Auffällig war nun der Vergleich der Altersgruppen. Infizierte Kinder unter zehn Jahren steckten nur etwas über fünf Prozent ihrer Haushaltsgenossen an. Infizierte Jugendliche zwischen 10 und 19 Jahren hingegen 18,6 Prozent. Daraus schließen die Wissenschaftler auf das erhöhte Infektionsrisiko von Jugendlichen.

Die Daten wurden während der südkoreanischen Schulschließungen erhoben. Gut möglich sei, dass besonders die Jugendlichen private Kontakte aufrechterhielten und dadurch die Wirkung der Schließungen reduzierten, wenden die Forscher ein.

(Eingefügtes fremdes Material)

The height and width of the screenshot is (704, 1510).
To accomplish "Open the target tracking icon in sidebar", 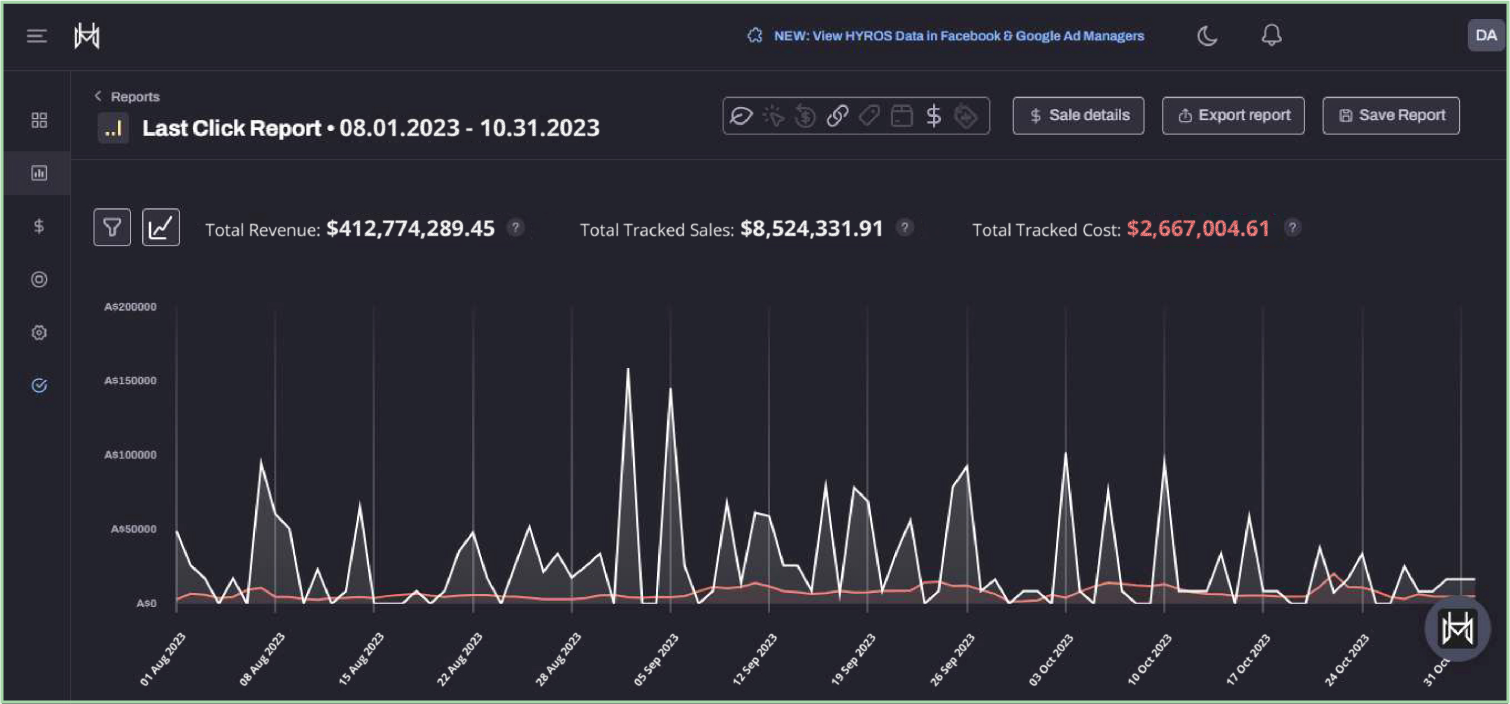I will click(39, 280).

Konkrete Hinweise auf einen solchen Effekt haben sie aber nicht. Dass die Jugendlichen das Virus häufiger weitergaben, könne schlicht an Folgendem liegen: Sie pflegen engere Beziehungen zu einer Vielzahl anderer Menschen und interagieren intensiver mit diesen als Erwachsene.

Die Studie gebe mit einer relativ großen Zahl an untersuchten Teilnehmern ein gutes Bild der Infektionslage in Südkorea von Januar bis März 2020, schreiben die Forscher. Allerdings war der Anteil der unter 19-Jährigen mit 153 der 5706 Erstinfizierten insgesamt nur recht klein. Wie aussagekräftig die Statistik wirklich ist und welche Fälle möglicherweise übersehen wurden, weil außerhalb der Haushalte nur Personen getestet wurden, die Symptome zeigten, lässt sich zum gegenwärtigen Zeitpunkt nicht sagen. Dennoch lobt etwa Ashish Jha, der Direktor des Harvard Global Health Institute, die Studie gegenüber der »New York Times«. Sie sei seht sorgfältig, umfangreich und »eine der besten zu diesem Thema, die wir bislang haben«.